Residue Analysis of Cyazofamid, and Its Metabolism by Soil Fungus Cunninghamella elegans and Human Liver Microsomes

Abstract

Cyazofamid, a sulfonamide fungicide, has been used for the protection of several vegetables and fruits from various diseases. In the present study, the analytical method of cyazofamid and its metabolite by HPLC and LC-MS/MS was established. And metabolism of cyazofamid by soil fungus Cunninghamella elegans and by in vitro human mimicking system was investigated to understand bioenvironmental fate of cyazofamid. Apple, mandarin, Kimchi cabbage, green pepper, potato, and soybean were chosen as the representative crop samples for analytical study. LOQ and MLOQ for cyazofamid were 2 ng and 0.02 mg/kg, respectively, on HPLC. Recoveries of cyazofamid at three spiking levels were reasonable (75.3 - 98.5%).

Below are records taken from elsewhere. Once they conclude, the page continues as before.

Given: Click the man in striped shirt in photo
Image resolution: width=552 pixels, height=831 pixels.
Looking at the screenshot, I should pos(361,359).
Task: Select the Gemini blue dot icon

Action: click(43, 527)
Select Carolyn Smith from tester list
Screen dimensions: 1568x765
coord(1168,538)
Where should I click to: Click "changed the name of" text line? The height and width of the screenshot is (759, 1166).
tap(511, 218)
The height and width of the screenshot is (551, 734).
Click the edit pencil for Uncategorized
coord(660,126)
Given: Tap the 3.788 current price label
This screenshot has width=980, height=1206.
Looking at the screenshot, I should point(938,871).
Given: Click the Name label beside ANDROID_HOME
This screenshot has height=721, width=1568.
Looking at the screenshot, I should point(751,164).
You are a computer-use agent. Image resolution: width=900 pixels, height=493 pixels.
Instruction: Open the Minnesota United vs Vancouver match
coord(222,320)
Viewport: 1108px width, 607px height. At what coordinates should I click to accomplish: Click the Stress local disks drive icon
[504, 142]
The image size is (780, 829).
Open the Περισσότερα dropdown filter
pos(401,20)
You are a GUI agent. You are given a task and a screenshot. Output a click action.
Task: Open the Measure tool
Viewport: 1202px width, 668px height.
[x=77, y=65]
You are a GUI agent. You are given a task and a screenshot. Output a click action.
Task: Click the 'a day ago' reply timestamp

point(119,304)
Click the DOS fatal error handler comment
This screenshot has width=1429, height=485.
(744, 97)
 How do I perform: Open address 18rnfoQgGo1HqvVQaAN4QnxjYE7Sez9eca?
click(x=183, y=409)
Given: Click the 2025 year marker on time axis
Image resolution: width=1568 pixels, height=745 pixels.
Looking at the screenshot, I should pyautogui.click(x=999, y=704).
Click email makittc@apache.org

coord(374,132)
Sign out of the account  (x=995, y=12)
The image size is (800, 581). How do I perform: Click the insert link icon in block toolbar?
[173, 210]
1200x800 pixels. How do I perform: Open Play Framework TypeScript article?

A rapid and effective LC?MS/MS analytical method of cyazofamid and its metabolite, CCIM (4-chloro-5-p-tolylimidazole-2-carbonitrile), was established for soil and water samples in addition to the crop samples using QuEChERS sample treatment. On LC-MS/MS, MLOQ of cyazofamid and CCIM were 2 ng/g and 5 ng/g for crop/soil samples, respectively, while 0.02 ng/mL and 0.05 ng/mL were achieved, respectively, for water samples. The recoveries of target analytes in crop/environmental samples were 80.2% - 105.1% for cyazofamid and 75.1% - 99.1% for CCIM. CCIM was observed in the metabolism of cyazofamid by artificial gastric juice and intestinal juice. CCHS (4-chloro-2-cyano-5-(4-(hydroxymethyl)phenyl)N,N-dimethyl-imidazole-1-sulfonamide) was identified unambiguously as a noble metabolite in the metabolism of cyazofamid by soil fungus Cunninghamella elegans. It could be degraded to 4-chloro-5-(4-hydroxymethylphenyl)imidazole-2-carbonitrile (CHCN) and further oxidized to 4-(4-chloro-2-cyanoimidazole-5-yl)benzoic acid (CCBA). In vitro metabolism of cyazofamid by HLMs, CCHS was also produced as the only metabolite. Among 10 types of recombinant CYPs (rCYPs), the formation of CCHS was observed only in CYP2B6, 2C9, and 2C19, contributing 27.4%, 66.1% and 6.5% in metabolism. In molecular docking study of crystal structure of cyazofamid with rCYPs 2B6, 2C9, 2C19 and 3A4, the metabolic reactivity order of three rCYPs was well correlated with the distance between the heme iron of rCYPs and hydroxylated carbon of cyazofamid. In phase II metabolism of cyazofamid no conjugate metabolite was observed in reaction with UDP-glucuronosyl transferases (UGTs) however, CCIM was observed in reaction with glutathione S-transferases (GSTs).